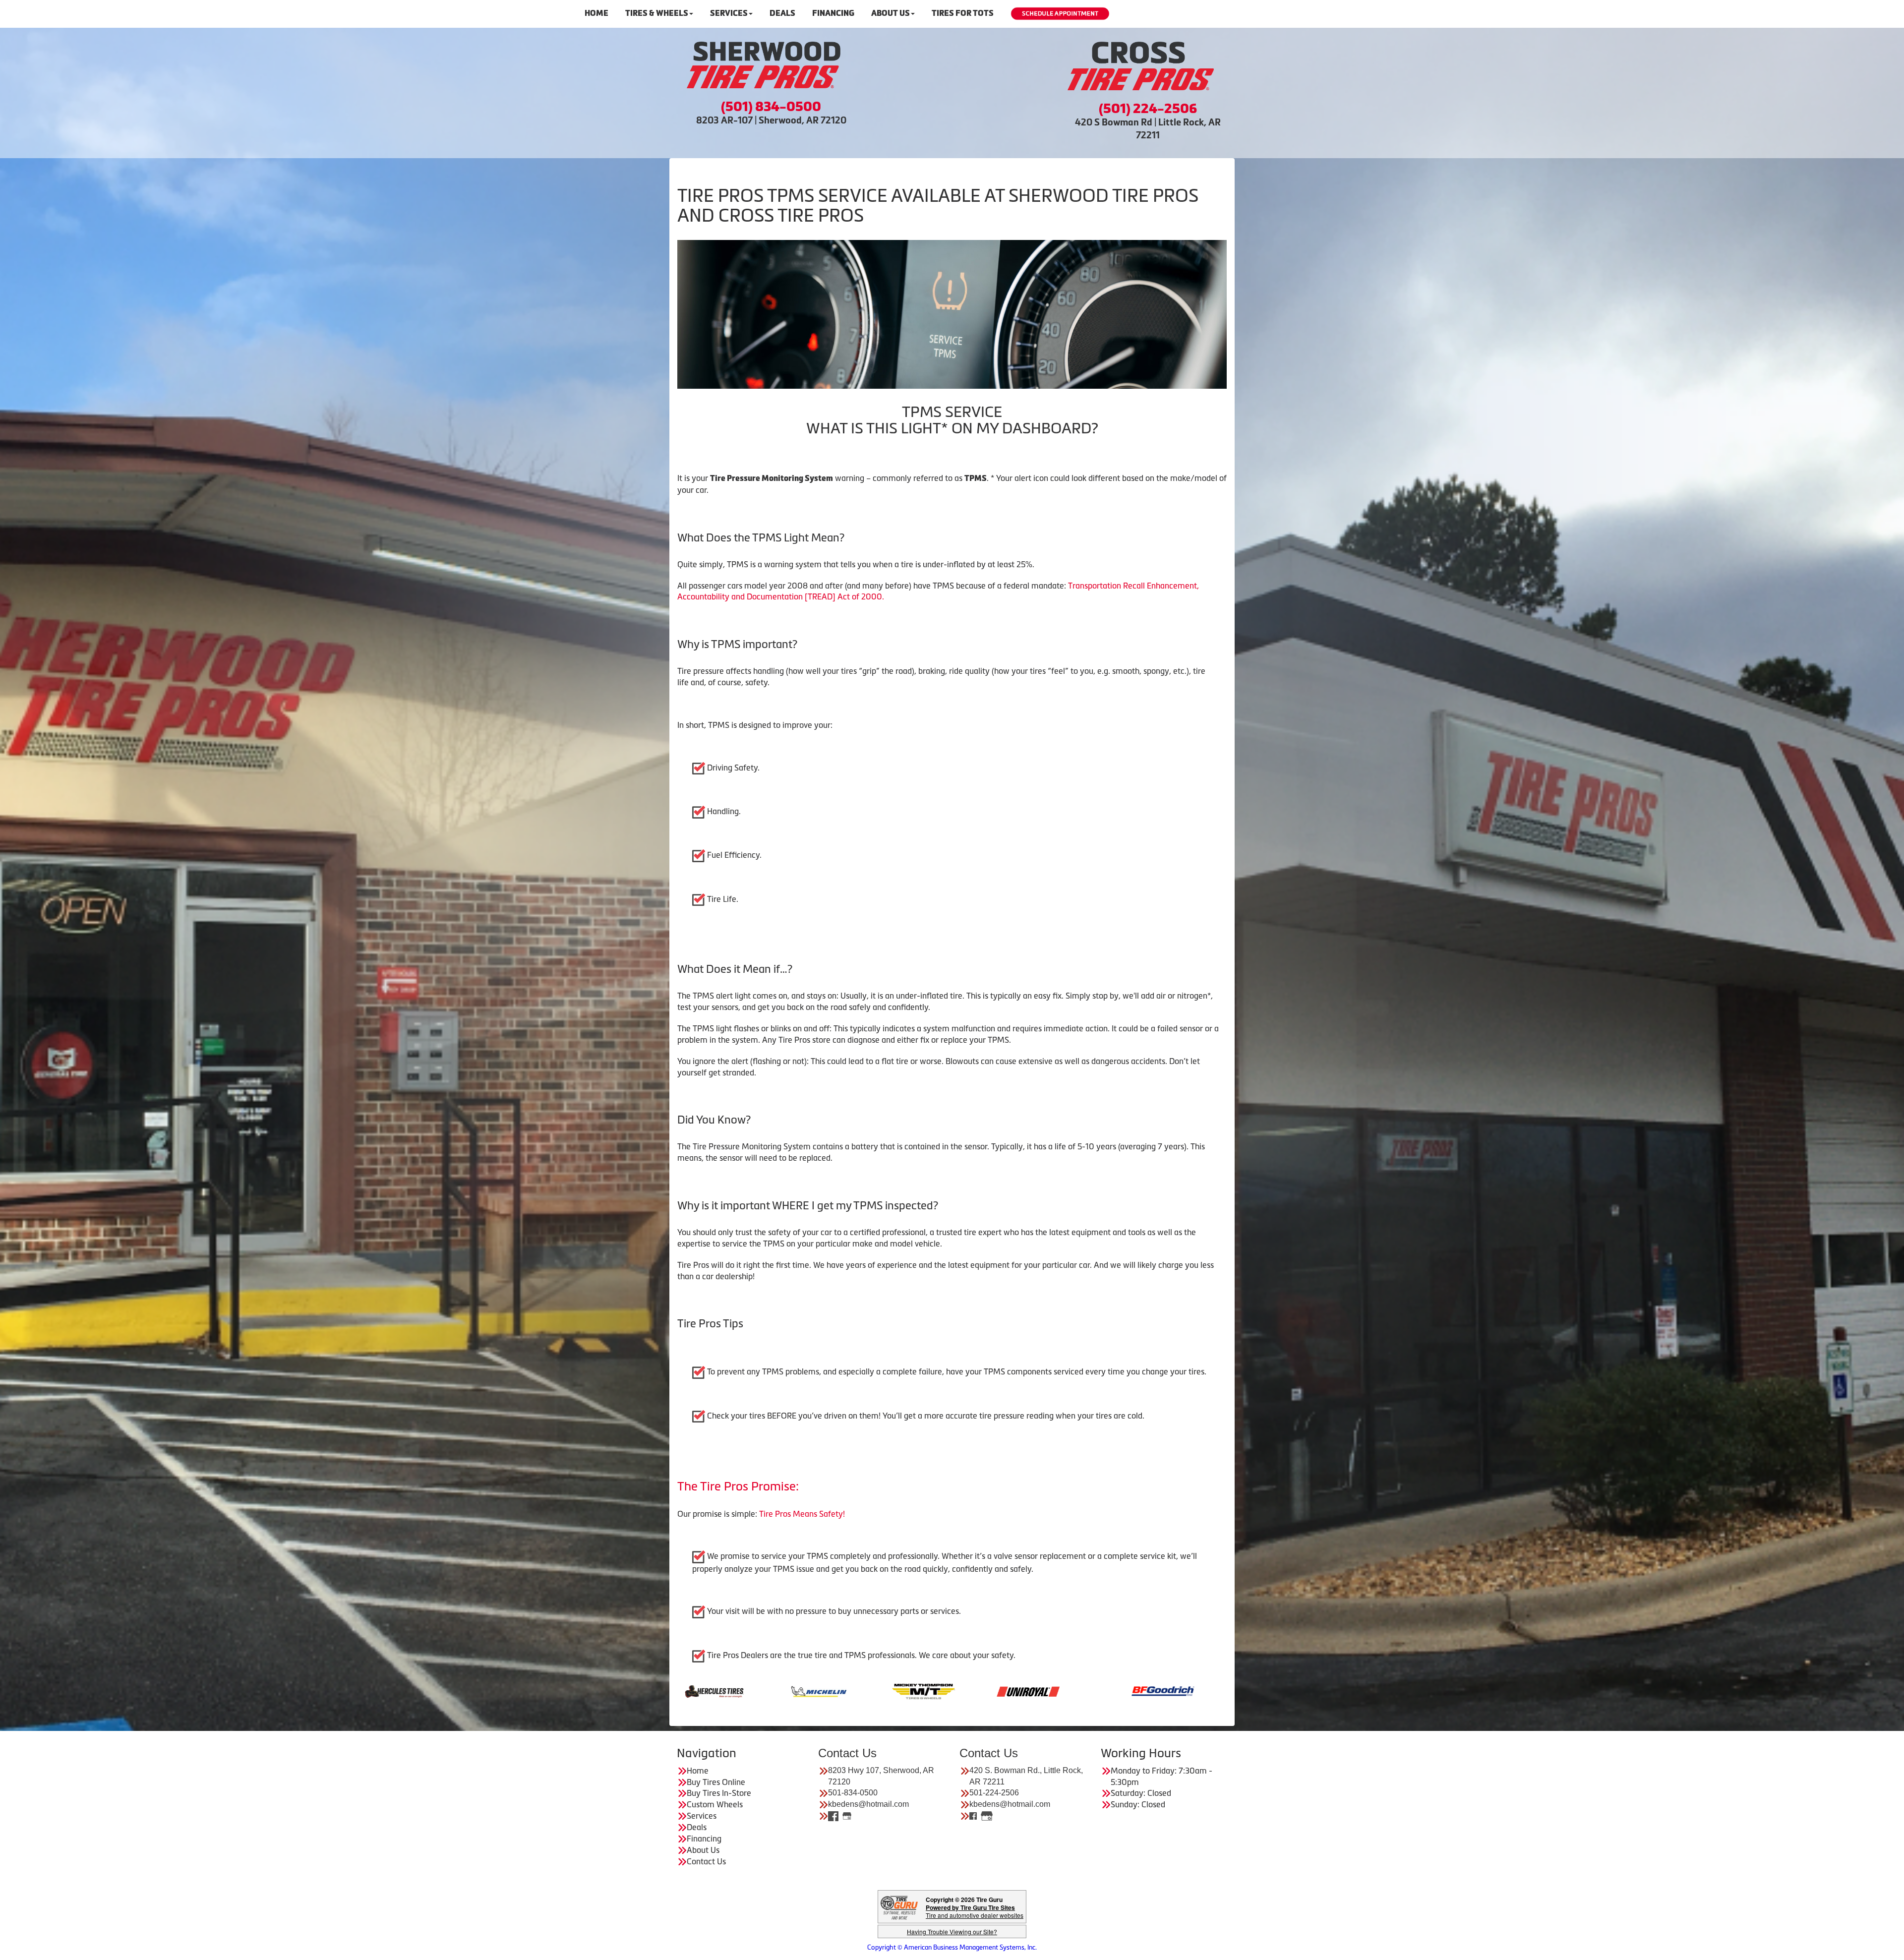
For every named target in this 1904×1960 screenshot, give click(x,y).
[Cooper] (862, 1690)
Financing (833, 13)
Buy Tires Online (716, 1782)
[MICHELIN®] (1175, 1690)
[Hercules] (1071, 1690)
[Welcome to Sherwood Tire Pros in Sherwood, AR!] (763, 65)
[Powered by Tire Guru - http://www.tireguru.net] (899, 1906)
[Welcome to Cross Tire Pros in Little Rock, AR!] (1140, 66)
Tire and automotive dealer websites (974, 1911)
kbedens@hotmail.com (868, 1804)
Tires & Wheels (656, 13)
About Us (890, 13)
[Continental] (757, 1690)
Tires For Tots (963, 13)
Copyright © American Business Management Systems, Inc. (952, 1947)
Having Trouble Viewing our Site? (952, 1931)
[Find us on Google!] (846, 1816)
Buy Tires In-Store (719, 1792)
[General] (966, 1690)
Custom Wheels (715, 1804)
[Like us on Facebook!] (833, 1816)
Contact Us (706, 1861)
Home (596, 13)
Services (729, 13)
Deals (782, 13)
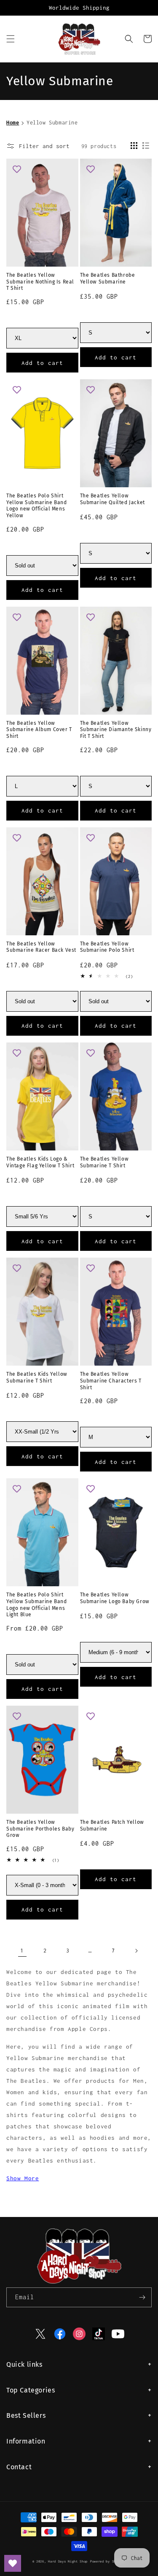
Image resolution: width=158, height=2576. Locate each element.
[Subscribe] (142, 2297)
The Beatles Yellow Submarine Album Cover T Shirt (39, 729)
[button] (10, 39)
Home (12, 122)
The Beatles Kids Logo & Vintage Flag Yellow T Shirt (40, 1162)
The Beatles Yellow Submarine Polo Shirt (107, 947)
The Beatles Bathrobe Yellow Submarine (107, 278)
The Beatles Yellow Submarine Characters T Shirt (111, 1380)
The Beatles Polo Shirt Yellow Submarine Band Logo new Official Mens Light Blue (36, 1604)
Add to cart (42, 362)
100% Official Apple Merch (79, 7)
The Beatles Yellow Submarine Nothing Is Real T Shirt (40, 281)
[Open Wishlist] (12, 2563)
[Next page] (136, 1950)
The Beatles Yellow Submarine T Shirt (104, 1162)
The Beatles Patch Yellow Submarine (112, 1825)
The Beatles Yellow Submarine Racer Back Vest (41, 947)
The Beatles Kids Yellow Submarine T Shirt (36, 1377)
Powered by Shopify (108, 2561)
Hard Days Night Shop (68, 2561)
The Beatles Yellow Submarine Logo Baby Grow (115, 1598)
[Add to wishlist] (16, 169)
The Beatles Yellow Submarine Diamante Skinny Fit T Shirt (116, 729)
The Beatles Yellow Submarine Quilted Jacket (112, 499)
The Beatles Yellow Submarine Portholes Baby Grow (40, 1828)
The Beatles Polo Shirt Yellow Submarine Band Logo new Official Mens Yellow (36, 505)
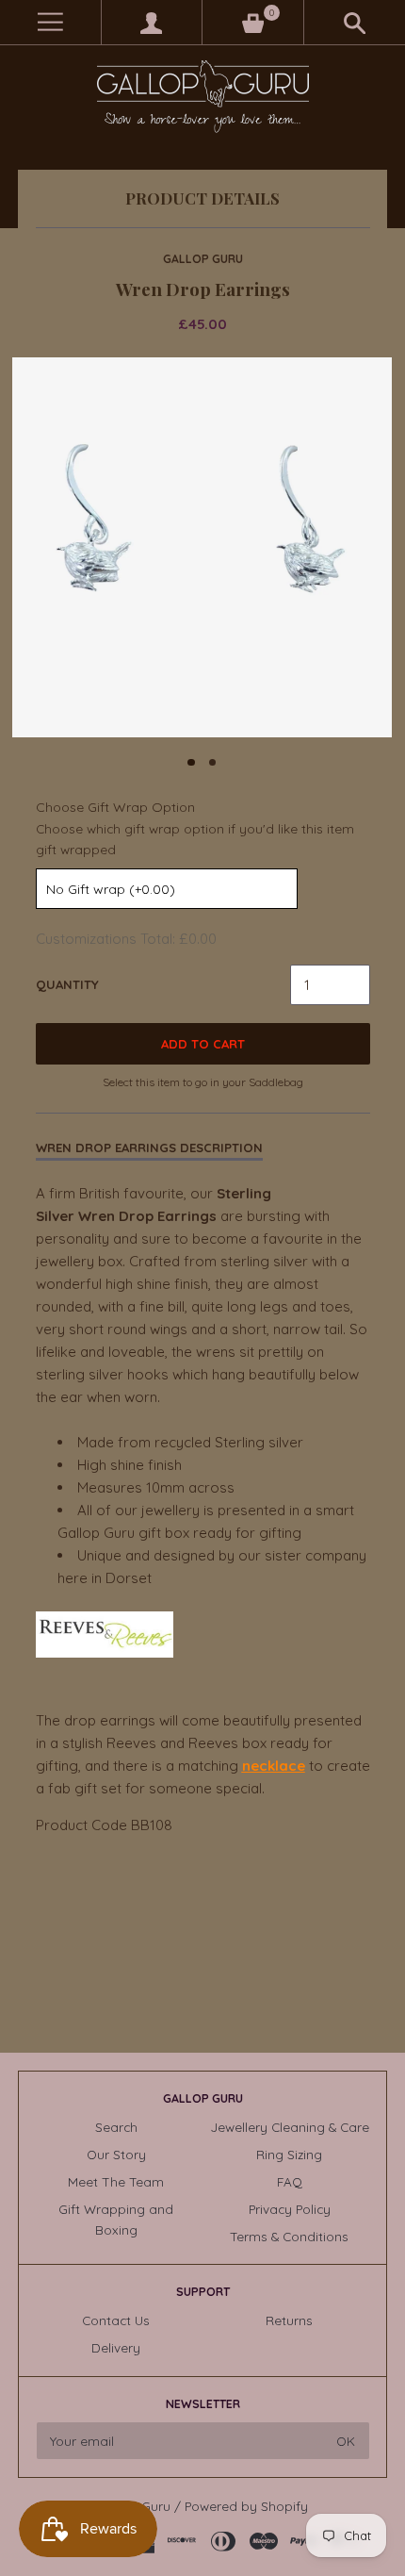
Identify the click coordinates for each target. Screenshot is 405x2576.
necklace (273, 1766)
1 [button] (191, 763)
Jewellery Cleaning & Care (289, 2127)
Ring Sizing (289, 2154)
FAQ (289, 2181)
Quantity (67, 984)
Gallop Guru (203, 259)
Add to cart (203, 1043)
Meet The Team (116, 2181)
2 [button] (213, 763)
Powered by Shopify (246, 2506)
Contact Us (116, 2320)
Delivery (115, 2347)
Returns (289, 2320)
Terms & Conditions (289, 2236)
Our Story (116, 2154)
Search (116, 2127)
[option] (202, 547)
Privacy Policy (290, 2209)
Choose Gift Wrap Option (115, 807)
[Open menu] (50, 22)
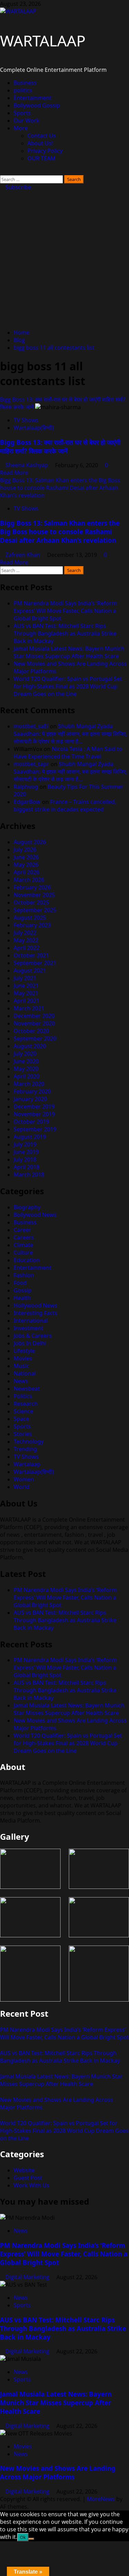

**********

In the listing above, find the line containing "Powered by Shopify (108, 2561)" and the line containing "Jewellery Cleaning & Care (289, 2127)". Reproduce those lines and all between them exactly, with no pictures and nothing more.

Powered by Shopify (108, 2561)
Hard Days Night Shop (68, 2561)
The Beatles Yellow Submarine Logo Baby Grow (115, 1598)
[Add to wishlist] (16, 169)
The Beatles Yellow Submarine Diamante Skinny Fit T Shirt (116, 729)
The Beatles Yellow Submarine Quilted Jacket (112, 499)
The Beatles Yellow Submarine Portholes Baby Grow (40, 1828)
The Beatles Polo Shirt Yellow Submarine Band Logo new Official Mens Yellow (36, 505)
Identify the click coordinates for each target. Screenshot is 405x2576.
necklace (273, 1766)
1 [button] (191, 763)
Jewellery Cleaning & Care (289, 2127)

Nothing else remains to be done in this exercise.